* _Listed entries_
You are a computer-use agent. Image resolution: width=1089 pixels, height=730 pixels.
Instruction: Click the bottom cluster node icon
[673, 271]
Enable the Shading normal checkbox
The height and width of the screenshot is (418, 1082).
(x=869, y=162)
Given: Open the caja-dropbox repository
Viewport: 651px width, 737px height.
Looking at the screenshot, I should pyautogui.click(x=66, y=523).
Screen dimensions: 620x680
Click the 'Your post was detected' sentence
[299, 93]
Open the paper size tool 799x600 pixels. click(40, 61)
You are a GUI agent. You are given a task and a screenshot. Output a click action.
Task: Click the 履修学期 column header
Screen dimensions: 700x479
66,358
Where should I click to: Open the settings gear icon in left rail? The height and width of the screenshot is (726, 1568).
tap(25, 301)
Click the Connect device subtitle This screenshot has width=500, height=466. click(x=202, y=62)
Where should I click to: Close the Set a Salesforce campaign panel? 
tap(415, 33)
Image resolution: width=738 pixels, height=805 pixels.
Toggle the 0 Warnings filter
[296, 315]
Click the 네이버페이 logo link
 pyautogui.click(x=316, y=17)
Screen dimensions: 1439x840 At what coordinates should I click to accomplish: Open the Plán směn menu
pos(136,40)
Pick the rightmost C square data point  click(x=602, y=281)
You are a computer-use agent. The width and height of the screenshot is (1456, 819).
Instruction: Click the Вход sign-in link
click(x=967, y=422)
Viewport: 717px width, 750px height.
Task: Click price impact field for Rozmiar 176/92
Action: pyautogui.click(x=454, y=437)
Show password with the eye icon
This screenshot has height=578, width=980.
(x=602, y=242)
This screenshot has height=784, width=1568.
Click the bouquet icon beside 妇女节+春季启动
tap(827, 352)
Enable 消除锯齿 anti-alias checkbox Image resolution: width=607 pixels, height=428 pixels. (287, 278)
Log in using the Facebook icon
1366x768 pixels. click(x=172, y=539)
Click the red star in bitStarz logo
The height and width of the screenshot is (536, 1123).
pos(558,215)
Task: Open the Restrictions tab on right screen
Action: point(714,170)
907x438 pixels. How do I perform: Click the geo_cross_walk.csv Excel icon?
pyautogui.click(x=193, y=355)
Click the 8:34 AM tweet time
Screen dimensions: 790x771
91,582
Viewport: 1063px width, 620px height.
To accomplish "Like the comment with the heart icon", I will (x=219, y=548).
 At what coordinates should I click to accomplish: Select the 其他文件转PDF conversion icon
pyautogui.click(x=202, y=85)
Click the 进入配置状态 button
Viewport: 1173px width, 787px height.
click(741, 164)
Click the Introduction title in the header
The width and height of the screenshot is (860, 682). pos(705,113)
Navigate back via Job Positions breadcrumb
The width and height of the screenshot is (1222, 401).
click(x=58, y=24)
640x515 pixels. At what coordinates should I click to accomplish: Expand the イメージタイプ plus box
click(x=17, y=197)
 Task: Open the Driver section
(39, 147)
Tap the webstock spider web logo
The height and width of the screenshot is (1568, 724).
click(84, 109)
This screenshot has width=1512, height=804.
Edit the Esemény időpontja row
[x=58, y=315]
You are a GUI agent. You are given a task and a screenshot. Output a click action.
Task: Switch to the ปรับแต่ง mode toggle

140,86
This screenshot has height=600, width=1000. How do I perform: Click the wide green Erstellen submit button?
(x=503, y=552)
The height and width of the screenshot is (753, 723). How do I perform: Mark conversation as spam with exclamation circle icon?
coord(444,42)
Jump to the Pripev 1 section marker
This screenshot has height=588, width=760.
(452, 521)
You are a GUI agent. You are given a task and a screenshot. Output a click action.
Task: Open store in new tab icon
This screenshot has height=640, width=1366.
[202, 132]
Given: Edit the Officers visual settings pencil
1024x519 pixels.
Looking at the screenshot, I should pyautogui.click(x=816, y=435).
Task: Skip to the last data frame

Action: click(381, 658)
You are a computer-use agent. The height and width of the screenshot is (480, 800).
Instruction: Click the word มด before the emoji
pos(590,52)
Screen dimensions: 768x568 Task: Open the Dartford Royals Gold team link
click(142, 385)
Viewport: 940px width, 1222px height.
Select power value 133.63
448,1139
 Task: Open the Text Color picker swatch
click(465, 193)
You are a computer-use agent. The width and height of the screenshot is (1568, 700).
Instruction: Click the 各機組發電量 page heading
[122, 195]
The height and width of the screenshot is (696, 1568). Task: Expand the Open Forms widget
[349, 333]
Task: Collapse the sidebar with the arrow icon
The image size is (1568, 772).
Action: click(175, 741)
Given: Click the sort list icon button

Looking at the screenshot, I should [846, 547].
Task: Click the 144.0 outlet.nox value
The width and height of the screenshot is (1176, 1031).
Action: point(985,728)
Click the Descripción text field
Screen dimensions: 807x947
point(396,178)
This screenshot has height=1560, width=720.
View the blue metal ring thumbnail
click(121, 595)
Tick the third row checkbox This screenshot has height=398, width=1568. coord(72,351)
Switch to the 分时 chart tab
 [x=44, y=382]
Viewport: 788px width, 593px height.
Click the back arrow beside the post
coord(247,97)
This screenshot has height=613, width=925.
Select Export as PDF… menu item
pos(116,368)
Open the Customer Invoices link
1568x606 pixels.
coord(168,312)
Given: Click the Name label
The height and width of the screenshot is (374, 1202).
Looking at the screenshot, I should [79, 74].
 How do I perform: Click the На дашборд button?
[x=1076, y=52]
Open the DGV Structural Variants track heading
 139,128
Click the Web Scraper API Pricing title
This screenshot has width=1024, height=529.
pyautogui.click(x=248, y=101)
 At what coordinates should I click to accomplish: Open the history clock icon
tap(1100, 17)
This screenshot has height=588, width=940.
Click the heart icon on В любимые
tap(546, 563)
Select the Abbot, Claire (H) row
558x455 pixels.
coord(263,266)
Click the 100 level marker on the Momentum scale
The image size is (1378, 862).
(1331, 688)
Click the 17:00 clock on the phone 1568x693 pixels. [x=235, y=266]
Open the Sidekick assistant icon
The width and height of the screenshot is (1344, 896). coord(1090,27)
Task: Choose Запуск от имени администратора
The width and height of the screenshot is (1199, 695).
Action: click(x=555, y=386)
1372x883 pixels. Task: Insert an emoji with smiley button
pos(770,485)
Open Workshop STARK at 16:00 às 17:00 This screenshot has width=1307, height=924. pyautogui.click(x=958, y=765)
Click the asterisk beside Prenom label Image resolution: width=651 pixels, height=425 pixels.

* _Written instruction_
Format all of the data above as a numbered list, leaving out any blank lines.

* _Result of the exercise_
1. You are a computer-use agent. Image resolution: width=1089 pixels, height=730 pixels.
2. Instruction: Click the bottom cluster node icon
3. [673, 271]
4. Enable the Shading normal checkbox
5. The height and width of the screenshot is (418, 1082).
6. (x=869, y=162)
7. Given: Open the caja-dropbox repository
8. Viewport: 651px width, 737px height.
9. Looking at the screenshot, I should pyautogui.click(x=66, y=523).
10. Screen dimensions: 620x680
11. Click the 'Your post was detected' sentence
12. [299, 93]
13. Open the paper size tool 799x600 pixels. click(40, 61)
14. You are a GUI agent. You are given a task and a screenshot. Output a click action.
15. Task: Click the 履修学期 column header
16. Screen dimensions: 700x479
17. 66,358
18. Where should I click to: Open the settings gear icon in left rail? The height and width of the screenshot is (726, 1568).
19. tap(25, 301)
20. Click the Connect device subtitle This screenshot has width=500, height=466. click(x=202, y=62)
21. Where should I click to: Close the Set a Salesforce campaign panel? 
22. tap(415, 33)
23. Image resolution: width=738 pixels, height=805 pixels.
24. Toggle the 0 Warnings filter
25. [296, 315]
26. Click the 네이버페이 logo link
27.  pyautogui.click(x=316, y=17)
28. Screen dimensions: 1439x840 At what coordinates should I click to accomplish: Open the Plán směn menu
29. pos(136,40)
30. Pick the rightmost C square data point  click(x=602, y=281)
31. You are a computer-use agent. The width and height of the screenshot is (1456, 819).
32. Instruction: Click the Вход sign-in link
33. click(x=967, y=422)
34. Viewport: 717px width, 750px height.
35. Task: Click price impact field for Rozmiar 176/92
36. Action: pyautogui.click(x=454, y=437)
37. Show password with the eye icon
38. This screenshot has height=578, width=980.
39. (x=602, y=242)
40. This screenshot has height=784, width=1568.
41. Click the bouquet icon beside 妇女节+春季启动
42. tap(827, 352)
43. Enable 消除锯齿 anti-alias checkbox Image resolution: width=607 pixels, height=428 pixels. (287, 278)
44. Log in using the Facebook icon
45. 1366x768 pixels. click(x=172, y=539)
46. Click the red star in bitStarz logo
47. The height and width of the screenshot is (536, 1123).
48. pos(558,215)
49. Task: Open the Restrictions tab on right screen
50. Action: point(714,170)
51. 907x438 pixels. How do I perform: Click the geo_cross_walk.csv Excel icon?
52. pyautogui.click(x=193, y=355)
53. Click the 8:34 AM tweet time
54. Screen dimensions: 790x771
55. 91,582
56. Viewport: 1063px width, 620px height.
57. To accomplish "Like the comment with the heart icon", I will (x=219, y=548).
58.  At what coordinates should I click to accomplish: Select the 其他文件转PDF conversion icon
59. pyautogui.click(x=202, y=85)
60. Click the 进入配置状态 button
61. Viewport: 1173px width, 787px height.
62. click(741, 164)
63. Click the Introduction title in the header
64. The width and height of the screenshot is (860, 682). pos(705,113)
65. Navigate back via Job Positions breadcrumb
66. The width and height of the screenshot is (1222, 401).
67. click(x=58, y=24)
68. 640x515 pixels. At what coordinates should I click to accomplish: Expand the イメージタイプ plus box
69. click(x=17, y=197)
70.  Task: Open the Driver section
71. (39, 147)
72. Tap the webstock spider web logo
73. The height and width of the screenshot is (1568, 724).
74. click(84, 109)
75. This screenshot has width=1512, height=804.
76. Edit the Esemény időpontja row
77. [x=58, y=315]
78. You are a GUI agent. You are given a task and a screenshot. Output a click action.
79. Task: Switch to the ปรับแต่ง mode toggle
80. 140,86
81. This screenshot has height=600, width=1000. How do I perform: Click the wide green Erstellen submit button?
82. (x=503, y=552)
83. The height and width of the screenshot is (753, 723). How do I perform: Mark conversation as spam with exclamation circle icon?
84. coord(444,42)
85. Jump to the Pripev 1 section marker
86. This screenshot has height=588, width=760.
87. (452, 521)
88. You are a GUI agent. You are given a task and a screenshot. Output a click action.
89. Task: Open store in new tab icon
90. This screenshot has height=640, width=1366.
91. [202, 132]
92. Given: Edit the Officers visual settings pencil
93. 1024x519 pixels.
94. Looking at the screenshot, I should pyautogui.click(x=816, y=435).
95. Task: Skip to the last data frame
96. Action: click(381, 658)
97. You are a computer-use agent. The height and width of the screenshot is (480, 800).
98. Instruction: Click the word มด before the emoji
99. pos(590,52)
100. Screen dimensions: 768x568 Task: Open the Dartford Royals Gold team link
101. click(142, 385)
102. Viewport: 940px width, 1222px height.
103. Select power value 133.63
104. 448,1139
105.  Task: Open the Text Color picker swatch
106. click(465, 193)
107. You are a computer-use agent. The width and height of the screenshot is (1568, 700).
108. Instruction: Click the 各機組發電量 page heading
109. [122, 195]
110. The height and width of the screenshot is (696, 1568). Task: Expand the Open Forms widget
111. [349, 333]
112. Task: Collapse the sidebar with the arrow icon
113. The image size is (1568, 772).
114. Action: click(175, 741)
115. Given: Click the sort list icon button
116. Looking at the screenshot, I should [846, 547].
117. Task: Click the 144.0 outlet.nox value
118. The width and height of the screenshot is (1176, 1031).
119. Action: point(985,728)
120. Click the Descripción text field
121. Screen dimensions: 807x947
122. point(396,178)
123. This screenshot has height=1560, width=720.
124. View the blue metal ring thumbnail
125. click(121, 595)
126. Tick the third row checkbox This screenshot has height=398, width=1568. coord(72,351)
127. Switch to the 分时 chart tab
128.  [x=44, y=382]
129. Viewport: 788px width, 593px height.
130. Click the back arrow beside the post
131. coord(247,97)
132. This screenshot has height=613, width=925.
133. Select Export as PDF… menu item
134. pos(116,368)
135. Open the Customer Invoices link
136. 1568x606 pixels.
137. coord(168,312)
138. Given: Click the Name label
139. The height and width of the screenshot is (374, 1202).
140. Looking at the screenshot, I should [79, 74].
141.  How do I perform: Click the На дашборд button?
142. [x=1076, y=52]
143. Open the DGV Structural Variants track heading
144.  139,128
145. Click the Web Scraper API Pricing title
146. This screenshot has width=1024, height=529.
147. pyautogui.click(x=248, y=101)
148.  At what coordinates should I click to accomplish: Open the history clock icon
149. tap(1100, 17)
150. This screenshot has height=588, width=940.
151. Click the heart icon on В любимые
152. tap(546, 563)
153. Select the Abbot, Claire (H) row
154. 558x455 pixels.
155. coord(263,266)
156. Click the 100 level marker on the Momentum scale
157. The image size is (1378, 862).
158. (1331, 688)
159. Click the 17:00 clock on the phone 1568x693 pixels. [x=235, y=266]
160. Open the Sidekick assistant icon
161. The width and height of the screenshot is (1344, 896). coord(1090,27)
162. Task: Choose Запуск от имени администратора
163. The width and height of the screenshot is (1199, 695).
164. Action: click(x=555, y=386)
165. 1372x883 pixels. Task: Insert an emoji with smiley button
166. pos(770,485)
167. Open Workshop STARK at 16:00 às 17:00 This screenshot has width=1307, height=924. pyautogui.click(x=958, y=765)
168. Click the asterisk beside Prenom label Image resolution: width=651 pixels, height=425 pixels.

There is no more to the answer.